TASK REQUIREMENTS: Render the material from the line containing "Screen dimensions: 523x2576" through the line containing "coord(180,238)" as a JSON list of strings, one string per line, skipping blank lines. Leave the pictures out of the answer.

MATERIAL SUPPLIED:
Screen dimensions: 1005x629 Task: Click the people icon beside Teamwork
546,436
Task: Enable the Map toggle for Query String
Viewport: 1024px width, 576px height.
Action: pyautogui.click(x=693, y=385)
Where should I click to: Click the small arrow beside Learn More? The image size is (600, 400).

* * *

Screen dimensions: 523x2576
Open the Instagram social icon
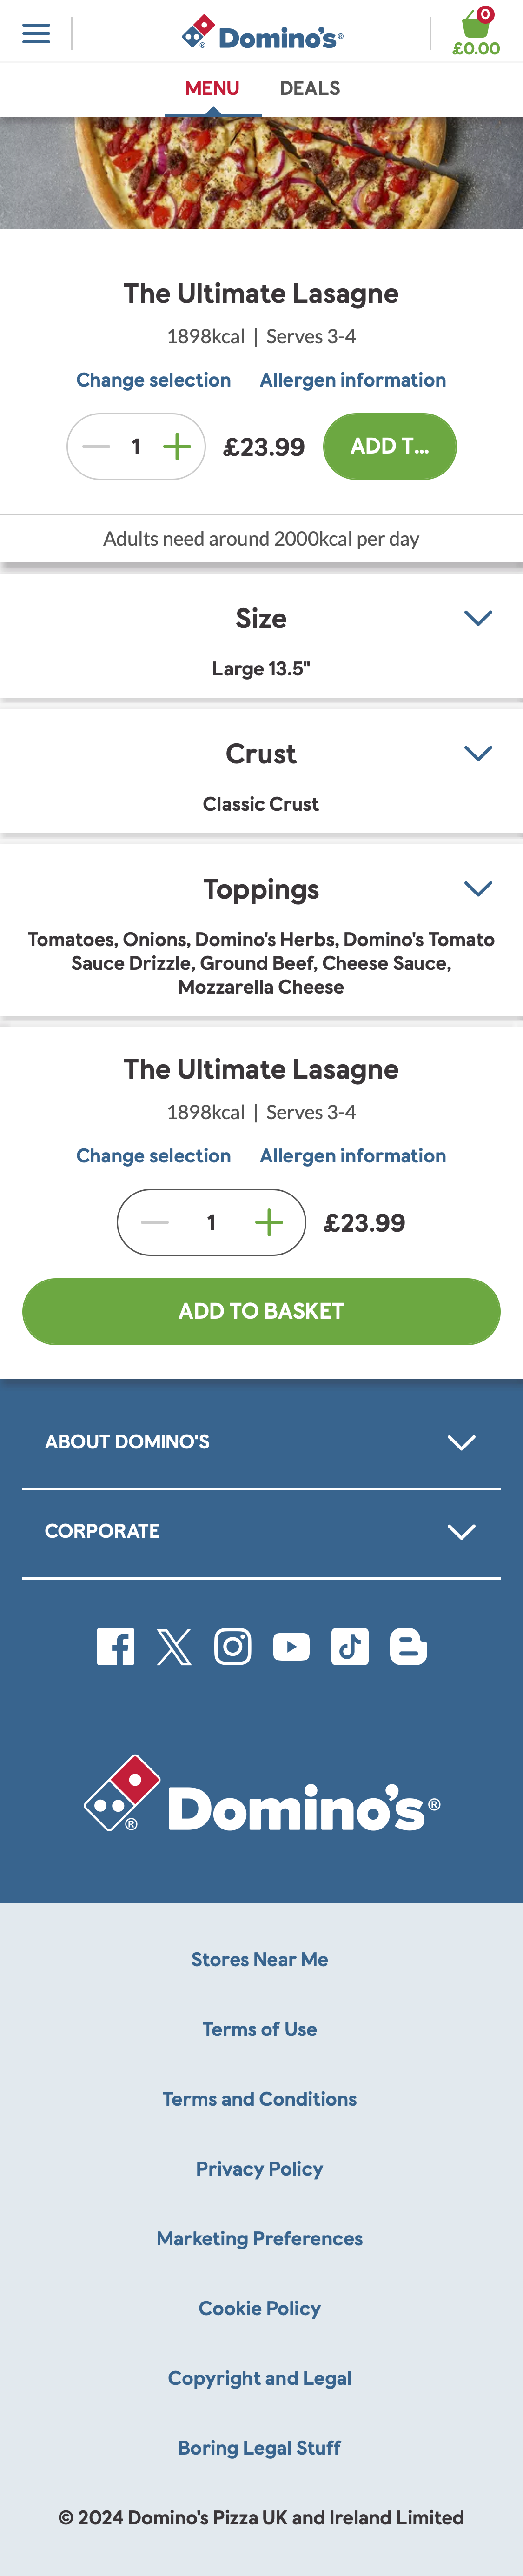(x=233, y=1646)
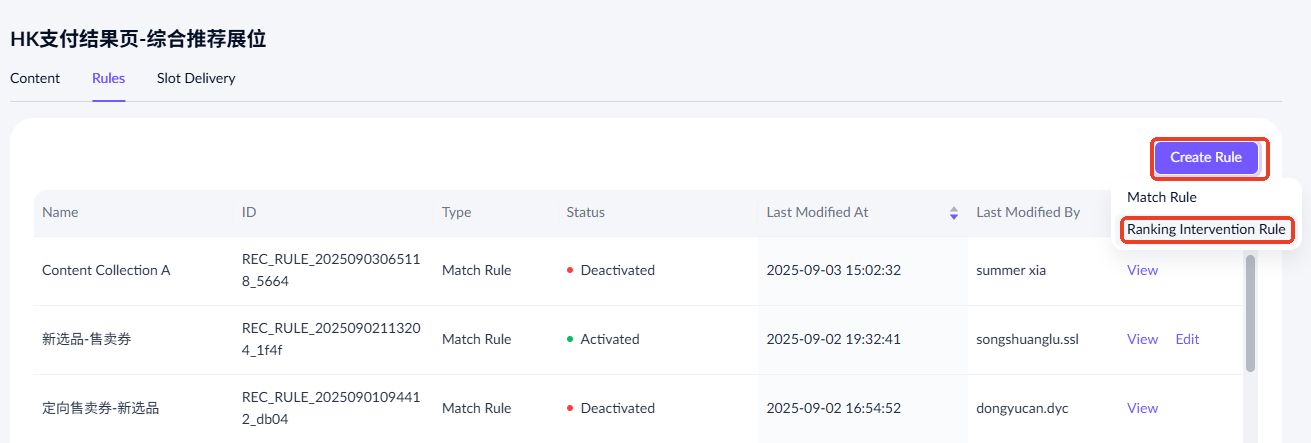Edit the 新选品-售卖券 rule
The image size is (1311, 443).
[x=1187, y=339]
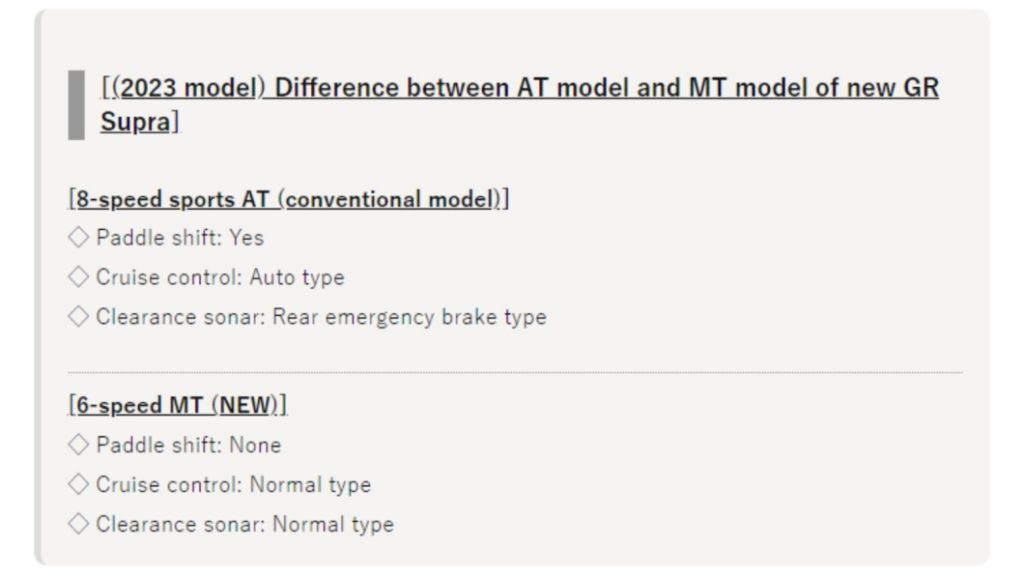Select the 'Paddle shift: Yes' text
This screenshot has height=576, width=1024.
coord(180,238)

RESPONSE:
[
  "Screen dimensions: 523x2576",
  "Open the Instagram social icon",
  "(x=233, y=1646)",
  "Edit the 新选品-售卖券 rule",
  "The image size is (1311, 443).",
  "[x=1187, y=339]",
  "Select the 'Paddle shift: Yes' text",
  "This screenshot has height=576, width=1024.",
  "coord(180,238)"
]